Parsing / Context-Free Grammar
Context-Free Grammar (CFG) is a grammar where production (or rewrite) rules are in the form of:
$$
A \rightarrow \alpha
$$
$A$ is a single nonterminal symbol, and $\alpha$ is the string of terminals or nonterminals, it can also be empty.
A terminal (or token) is a symbol that does not appear on the left side of the arrow of any production rule.
In every production rule, a nonterminal on the left side of the arrow can always be replaced by everything on the right side of the arrow.
For example, the following grammar defined an integer in BNF◹ syntax:
<digit> ::= '0' | '1' | '2' | '3' | '4' | '5' | '6' | '7' | '8' | '9'
<integer> ::= ['-'] <digit> {<digit>}
In this grammar, <digit>
and <integer>
are nonterminals, and the symbols (-, 0, 1, 2, 3, 4, 5, 6, 7, 8, 9) are the terminals.
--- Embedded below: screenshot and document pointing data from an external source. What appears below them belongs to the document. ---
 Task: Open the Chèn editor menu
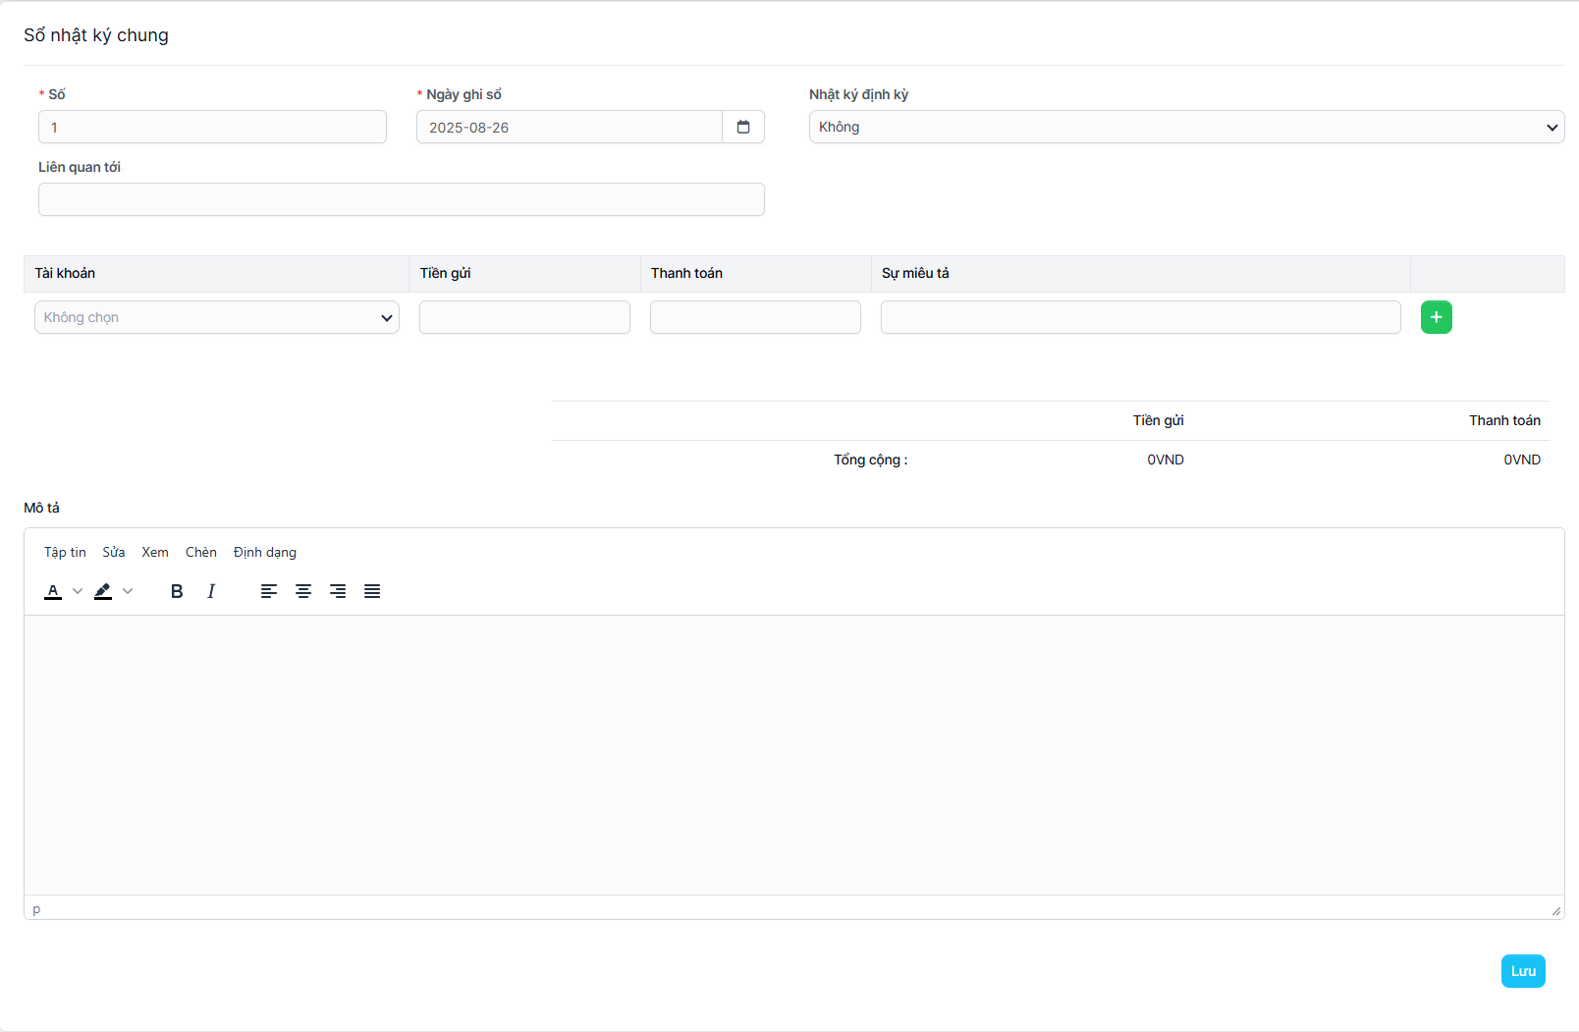(x=201, y=552)
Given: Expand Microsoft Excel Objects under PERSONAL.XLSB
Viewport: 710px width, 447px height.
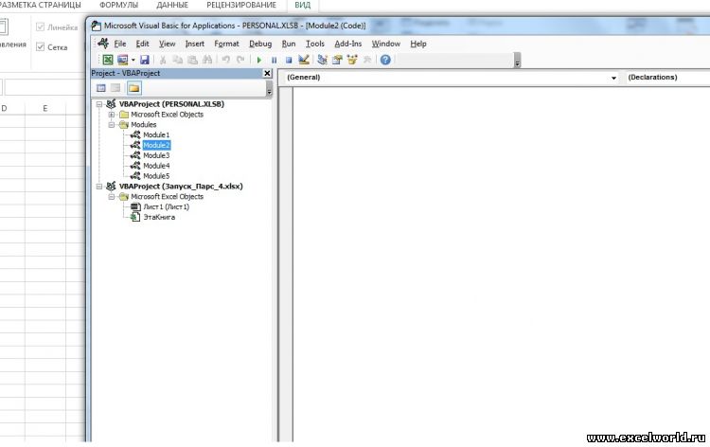Looking at the screenshot, I should point(112,115).
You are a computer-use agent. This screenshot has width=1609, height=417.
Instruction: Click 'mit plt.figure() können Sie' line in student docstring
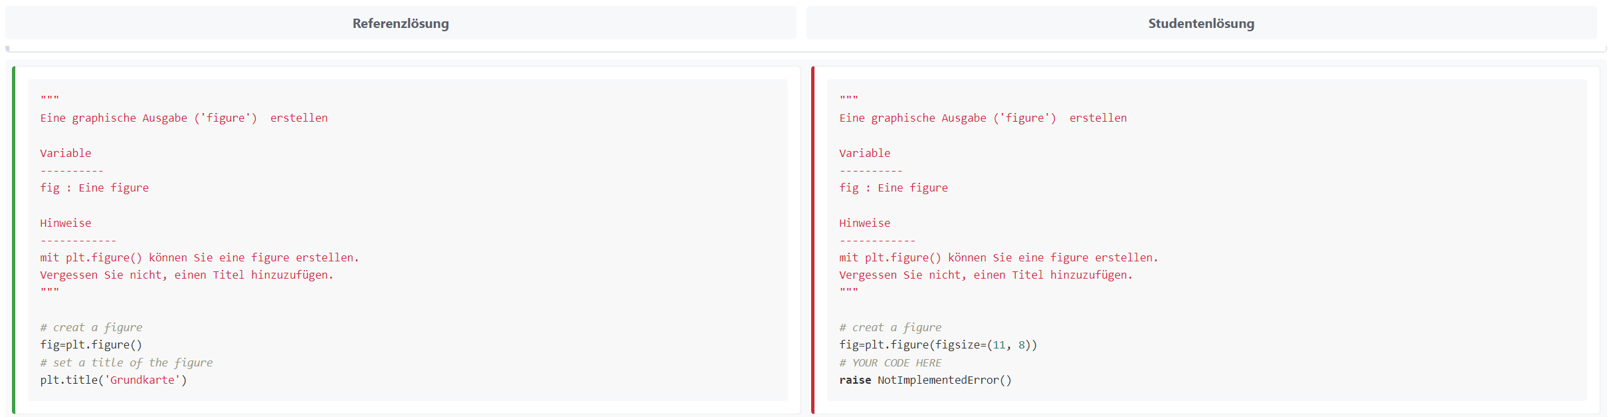pos(998,257)

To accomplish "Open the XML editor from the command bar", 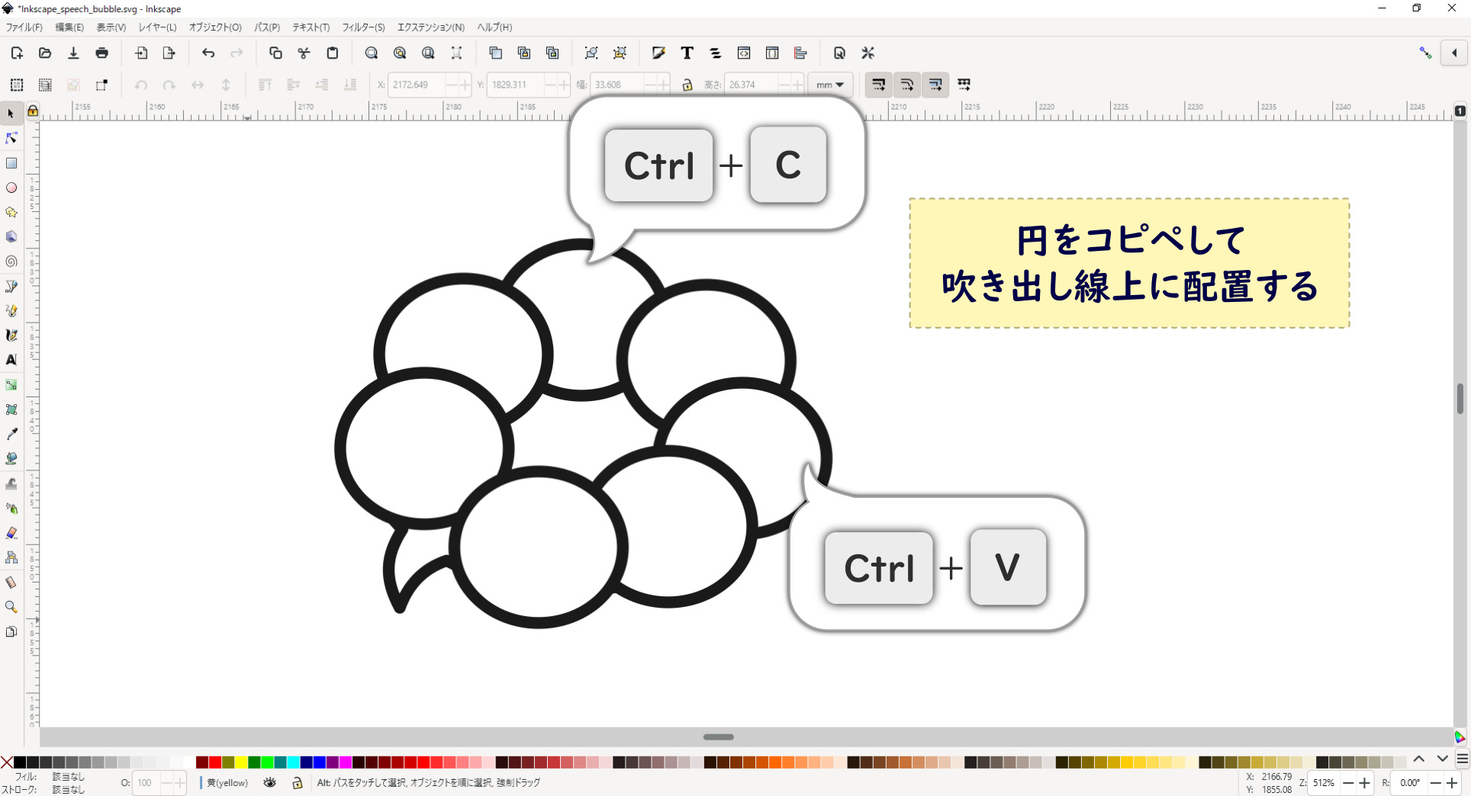I will pyautogui.click(x=744, y=53).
Formally, a Context-Free Grammar is defined by a 4-tuple:
$$
G = (V, \Sigma, R, S)
$$
Where:
- $V$ is a set of nonterminal symbols that we have in the grammar.
- $\Sigma$ is a set of terminals, which make up the content of the sentences.
- $R$ is a set of production rules of the grammar, sometimes can be symbolized as $P$.
- $S$ is the start symbol of the grammar.
For example, to parse an algebraic expression with the variables $x$, $y$ and $z$, like this:
$$
(x + y) * x - z * y / (x + x)
$$
We have a grammar:
$$
G = (\{ S \}, \{ x, y, z, +, -, *, /, (, ) \}, R, S)
$$
With the following production rules:
S → x | y | z
S → S + S
S → S - S
S → S * S
S → S / S
S → (S)
Another example, a grammar $G$ to match all palindromes of the characters $\{ a, b \}$ like $aa$, $aabaa$, $aabbaa$, $bab$,…
$$
G = (\{ S \}, \{ a, b \}, R, S)
$$
S → aSa
S → bSb
S → ε
The last rule is called ε-production, which means $S$ be rewritten as an empty string.